When 5pm rolls around though, it's time to relax, let plumbing be as it may, come another day.


----------



## tungsten plumb (Apr 15, 2010)

Why wouldn't we? Last year I worked thanksgiving, Christmas eve, Christmas day, New Years Eve, and New Years day :yes:


----------



## 130 PLUMBER (Oct 22, 2009)

I'm hoping the man up stairs sends me a couple of jobs tomorrow for Christmas:thumbup:


----------



## TX MECH PLUMBER (May 27, 2011)

Off work Friday Saturday Sunday and Monday Yea buddy!!!


----------



## user4 (Jun 12, 2008)

I'm working 8 hours and getting paid for twenty.


----------



## Dun' Right (Sep 27, 2010)

I put up an ad on my facebook page asking people if they knew anybody who were in a really bad rut, needed plumbing work and REALLY couldn't afford a plumber. I told them to message me a name, number, type of problem they were having, and a little back ground story. 
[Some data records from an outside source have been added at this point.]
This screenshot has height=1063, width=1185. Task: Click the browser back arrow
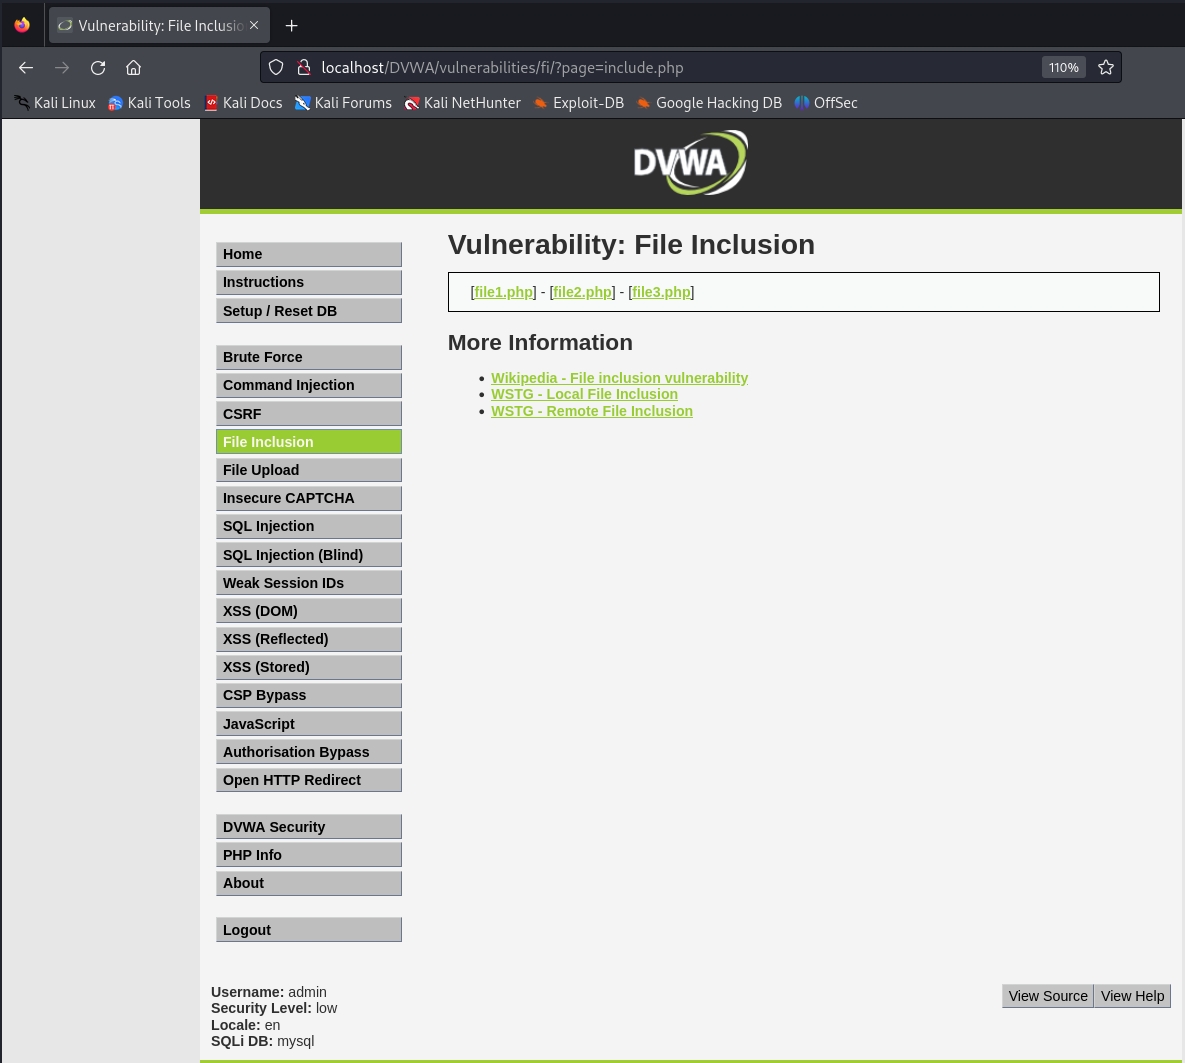26,67
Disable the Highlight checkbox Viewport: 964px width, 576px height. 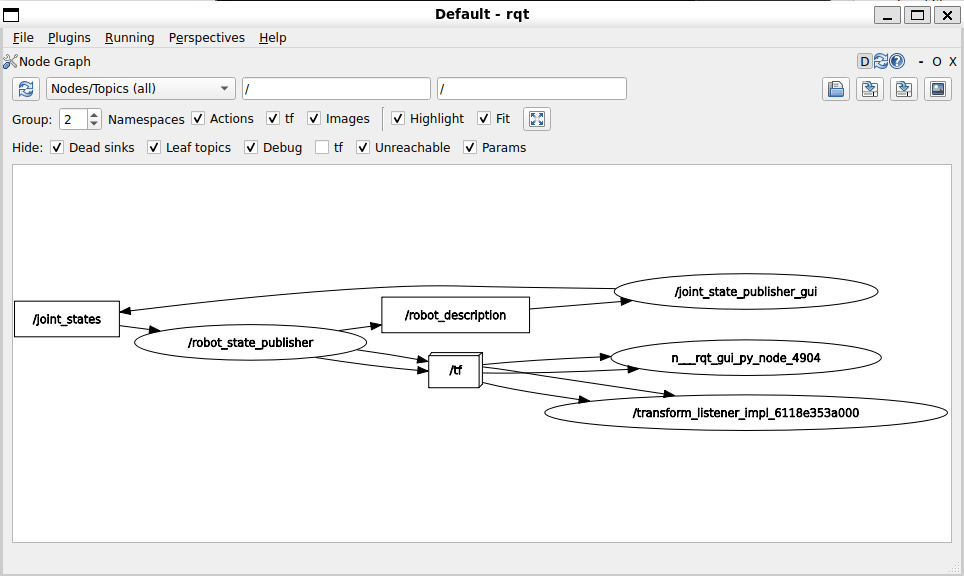pyautogui.click(x=398, y=118)
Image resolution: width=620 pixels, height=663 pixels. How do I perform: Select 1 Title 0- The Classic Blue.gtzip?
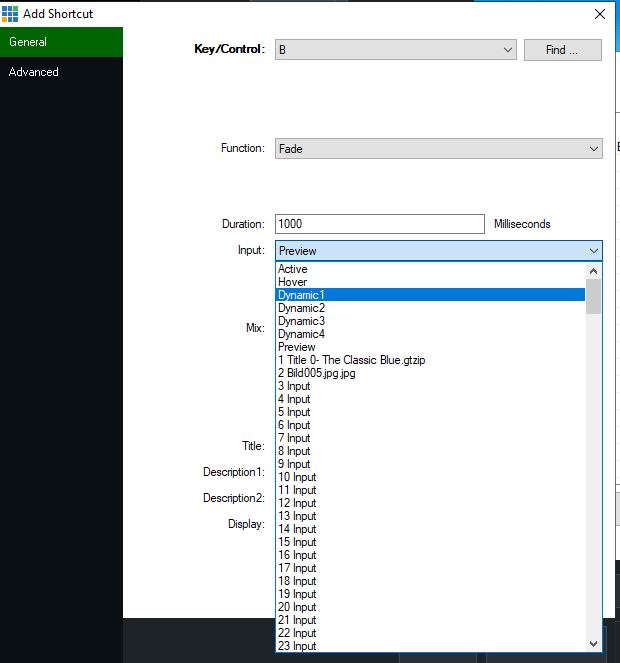click(351, 360)
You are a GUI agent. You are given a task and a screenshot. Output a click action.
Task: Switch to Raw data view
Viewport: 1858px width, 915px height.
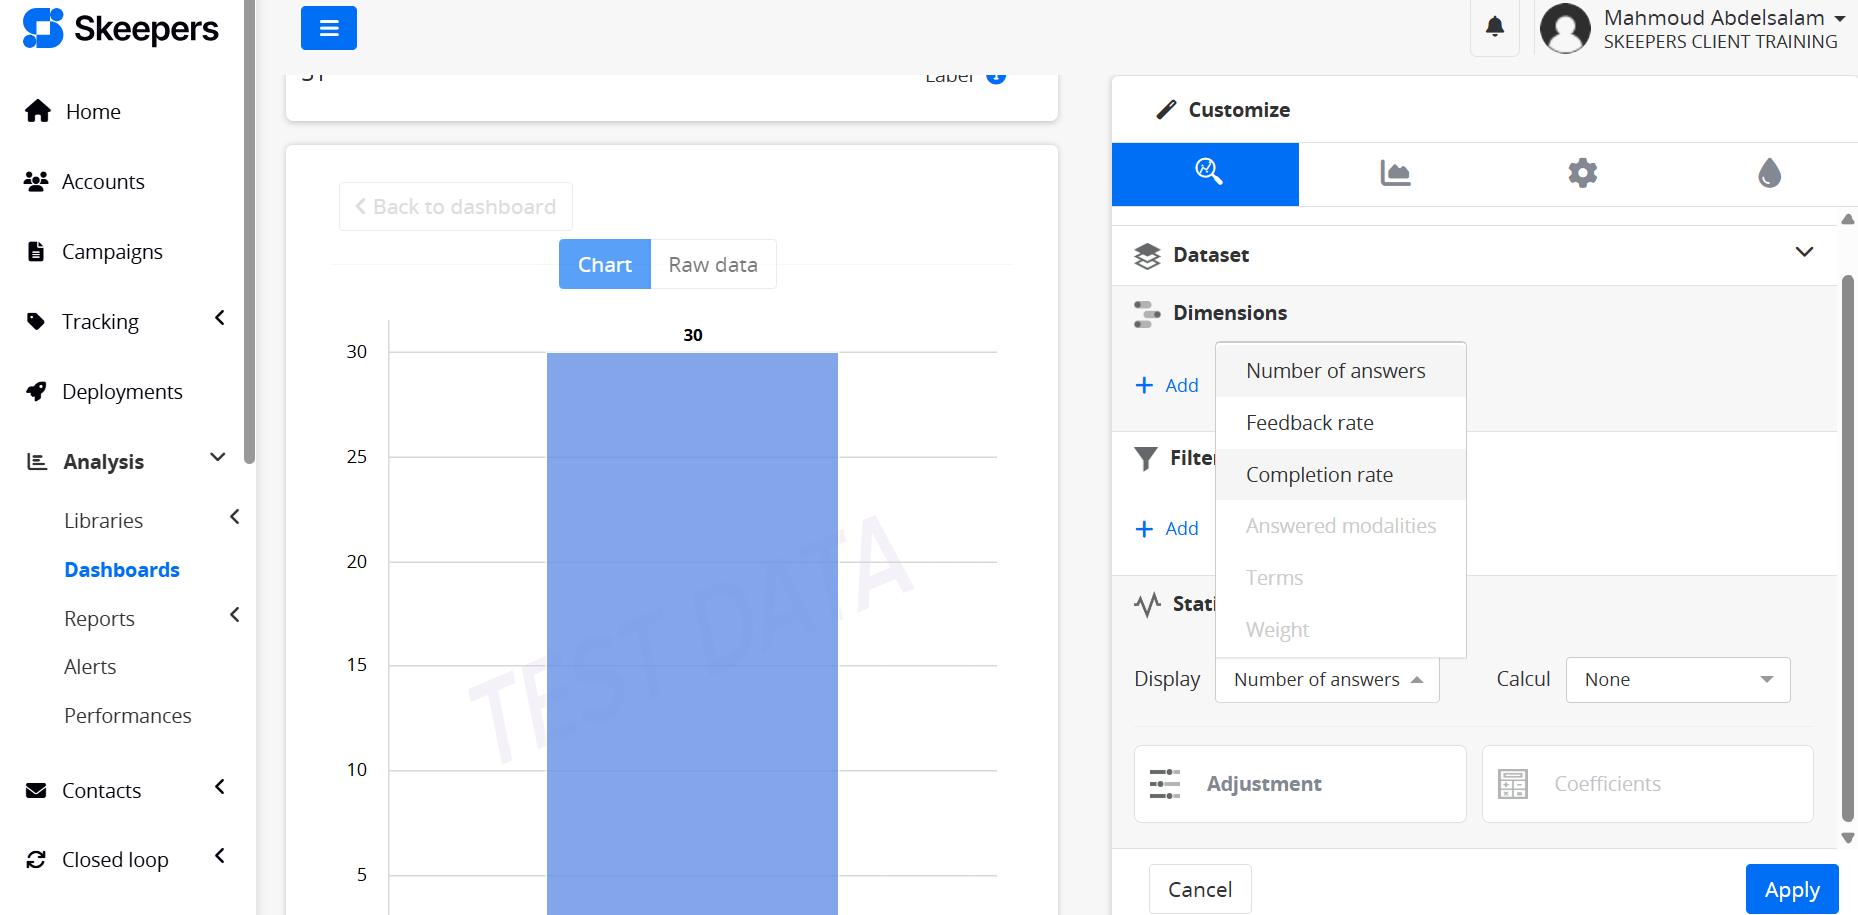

I'm sifting through all the bull****ters and POS people who want a handout, and the people who CAN help themselves but won't. I'm looking for the people who REALLY need some help this holiday season. So far I have 3 calls that I'm going to go do tomorrow, free of charge. (out of about 60 messages I've recieved)

One person emailed me, 8 people living in the house. Out of the 8, 3 are pregnant, and nobody has a job. The first part of their message said, "So your giving out free plumbing? That's great." I didn't even respond. Sorry, but you dug your hole, now you can sleep in it. 

It's the season for giving, and if nothing else it will make me feel good. Not to mention I'm going to spam the hell out of it on my facebook page with plenty of before/after pictures and storys. Hearts and minds.  :thumbup:


----------



## 130 PLUMBER (Oct 22, 2009)

Killertoiletspider said:


> I'm working 8 hours and getting paid for twenty.


Now that's a sweet deal!!!


----------



## pigskin plumber (Oct 2, 2011)

I'm supposed to be on call for the week. I alternate days with my shift partner, but he got someone to cover his shift. Earlier last week my supervisor says to me, "If someone is willing to cover your shift, by all means go ahead," so I find a willing younger apprentice . I remind dispatch at the end of the day today, that I'm off call this week and buddy is covering me. Dispatch says, "Well, he's not as experienced as you, so if **** hits the fan you are going to have to come in, so keep your phone on."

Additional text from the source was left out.